The end of these shutdowns provides hope that essential services especially for air travel will have time to recover given that the critical Thanksgiving holiday travel surge is only two weeks away. Restoring food aid to millions of families could also free up room in household budgets for spending as the Christmas shopping season ramps up.
This also means a recovery in the flow of US economic data from major statistical agencies in the coming days. The absence of data has left investors, policymakers, and households largely in the dark about job market conditions, the rate of inflation, the pace of consumer spending, and overall economic growth.
However, some of the data gaps will likely be permanent, as the White House said employment reports and the Consumer Price Index covering October may never be released.
By many economists’ estimates, the shutdown has reduced more than a tenth of a percentage point of gross domestic product (GDP) in the roughly six weeks since the shutdown, although much of the lost output is expected to be regained in the coming months.
THERE ARE NO PROMISES IN HEALTH CARE
The vote came eight days after Democrats won several key elections that many party members said strengthened their chances of winning an extension of health insurance subsidies, which are set to expire at the end of this year.
Although the deal provides for a December vote on those subsidies in the Senate, House Speaker Mike Johnson made no such promise in the House.
Democratic Rep. Mikie Sherrill, who last week was elected New Jersey’s next governor, spoke out against the funding bill in her final speech to the U.S. House of Representatives before she resigns from Congress next week, encouraging her colleagues to oppose the Trump administration.
“To my colleagues: Don’t let this agency become the ceremonial red flag of an administration that takes food from children and rips away health care,” Sherrill said.
“To the nation: Stand firm. As we say in the Navy, don’t give up.”
THERE ARE NO CLEAR WINNERS FROM THE SHUTDOWN
Despite the accusations, neither side appears to have achieved a clear victory. A Reuters/Ipsos poll released on Wednesday found that 50% of Americans blamed Republicans for the government shutdown, while 47% blamed Democrats.
The vote came on the first day of the Republican-controlled House of Representatives since mid-September, a long recess intended to put pressure on Democrats. The chamber’s return also marks the ticking clock on a vote to release all unclassified records relating to the late convicted sex offender Jeffrey Epstein, something Johnson and Trump have until now rejected.
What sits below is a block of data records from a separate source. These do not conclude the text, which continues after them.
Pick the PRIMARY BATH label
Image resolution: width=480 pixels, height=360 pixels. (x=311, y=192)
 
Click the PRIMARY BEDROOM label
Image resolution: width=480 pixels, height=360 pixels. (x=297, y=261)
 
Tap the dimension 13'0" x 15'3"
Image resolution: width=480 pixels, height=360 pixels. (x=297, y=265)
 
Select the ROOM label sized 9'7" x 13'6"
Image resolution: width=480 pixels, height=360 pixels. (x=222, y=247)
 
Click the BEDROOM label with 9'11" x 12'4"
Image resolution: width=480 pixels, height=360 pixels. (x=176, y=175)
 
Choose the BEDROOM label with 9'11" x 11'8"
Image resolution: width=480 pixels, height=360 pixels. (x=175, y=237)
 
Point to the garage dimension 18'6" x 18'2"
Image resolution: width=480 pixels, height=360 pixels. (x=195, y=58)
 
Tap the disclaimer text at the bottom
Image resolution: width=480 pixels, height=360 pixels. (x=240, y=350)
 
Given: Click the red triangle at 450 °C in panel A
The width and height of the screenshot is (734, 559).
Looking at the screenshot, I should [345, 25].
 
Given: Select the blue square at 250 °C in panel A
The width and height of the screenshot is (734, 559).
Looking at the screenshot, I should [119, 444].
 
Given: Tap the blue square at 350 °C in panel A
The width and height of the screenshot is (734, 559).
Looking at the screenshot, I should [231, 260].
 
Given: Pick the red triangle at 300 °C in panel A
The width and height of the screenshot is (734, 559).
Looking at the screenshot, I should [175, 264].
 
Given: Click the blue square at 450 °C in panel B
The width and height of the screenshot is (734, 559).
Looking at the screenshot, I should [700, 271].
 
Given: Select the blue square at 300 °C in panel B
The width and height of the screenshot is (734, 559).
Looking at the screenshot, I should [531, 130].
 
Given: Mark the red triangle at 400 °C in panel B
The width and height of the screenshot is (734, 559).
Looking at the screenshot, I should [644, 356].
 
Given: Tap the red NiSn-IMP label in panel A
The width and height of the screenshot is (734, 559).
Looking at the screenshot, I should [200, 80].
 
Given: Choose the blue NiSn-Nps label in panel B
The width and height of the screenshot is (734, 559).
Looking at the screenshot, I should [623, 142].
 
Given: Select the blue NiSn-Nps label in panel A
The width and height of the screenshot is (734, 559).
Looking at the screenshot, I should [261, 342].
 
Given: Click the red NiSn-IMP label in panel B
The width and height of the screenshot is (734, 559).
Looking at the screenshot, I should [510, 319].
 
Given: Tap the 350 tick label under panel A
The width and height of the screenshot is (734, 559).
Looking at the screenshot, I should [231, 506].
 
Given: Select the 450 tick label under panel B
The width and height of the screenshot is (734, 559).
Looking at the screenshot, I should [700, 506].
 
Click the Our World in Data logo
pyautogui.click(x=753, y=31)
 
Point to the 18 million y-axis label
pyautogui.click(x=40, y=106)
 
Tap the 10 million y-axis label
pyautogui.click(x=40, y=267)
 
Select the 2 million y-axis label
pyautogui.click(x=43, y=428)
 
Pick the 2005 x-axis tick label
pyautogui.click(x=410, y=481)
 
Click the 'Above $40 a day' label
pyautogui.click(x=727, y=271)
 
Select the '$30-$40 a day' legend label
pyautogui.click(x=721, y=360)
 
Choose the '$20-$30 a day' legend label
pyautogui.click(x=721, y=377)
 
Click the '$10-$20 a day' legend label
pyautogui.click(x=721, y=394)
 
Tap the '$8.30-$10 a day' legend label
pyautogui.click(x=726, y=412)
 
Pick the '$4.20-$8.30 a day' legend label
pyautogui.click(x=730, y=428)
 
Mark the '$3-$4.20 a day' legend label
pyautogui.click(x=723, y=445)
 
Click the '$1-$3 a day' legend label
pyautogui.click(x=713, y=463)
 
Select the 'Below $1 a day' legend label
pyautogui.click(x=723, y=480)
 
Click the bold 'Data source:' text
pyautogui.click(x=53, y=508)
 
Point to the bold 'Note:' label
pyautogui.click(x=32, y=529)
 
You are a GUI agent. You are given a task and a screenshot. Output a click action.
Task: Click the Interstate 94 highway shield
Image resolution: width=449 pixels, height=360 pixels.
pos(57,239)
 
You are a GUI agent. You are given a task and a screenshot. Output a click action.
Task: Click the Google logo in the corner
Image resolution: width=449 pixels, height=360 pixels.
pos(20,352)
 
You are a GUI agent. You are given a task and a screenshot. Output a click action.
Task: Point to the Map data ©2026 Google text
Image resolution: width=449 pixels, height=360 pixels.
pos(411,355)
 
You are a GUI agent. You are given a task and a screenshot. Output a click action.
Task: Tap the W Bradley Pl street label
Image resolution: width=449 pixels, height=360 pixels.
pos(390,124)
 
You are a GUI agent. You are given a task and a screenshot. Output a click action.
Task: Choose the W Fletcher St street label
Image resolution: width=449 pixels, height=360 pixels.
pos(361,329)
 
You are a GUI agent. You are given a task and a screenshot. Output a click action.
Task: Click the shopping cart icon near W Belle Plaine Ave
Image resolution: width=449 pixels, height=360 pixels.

Johnson on Wednesday swore in Democrat Adelita Grijalva, who won a special election in September to fill her late father Raul Grijalva’s seat in Arizona. He provided the final signatures needed for a petition to force a House vote on the issue, hours after House Democrats released a new set of Epstein documents.
That means that, after carrying out its constitutionally mandated duty to safeguard government funding, the House could soon be preoccupied again with an investigation into Trump’s former friend whose life and death in prison in 2019 has spawned countless conspiracy theories.
The funding package would allow eight Republican senators to seek hundreds of thousands of dollars in damages for alleged privacy violations stemming from the federal investigation into the January 6, 2021 attack on the US Capitol by Trump supporters.
The law retroactively made it illegal in most cases to obtain senators’ phone records without disclosure and allowed those whose records were obtained to sue the Justice Department for $500,000 in damages, along with attorneys’ fees and other costs.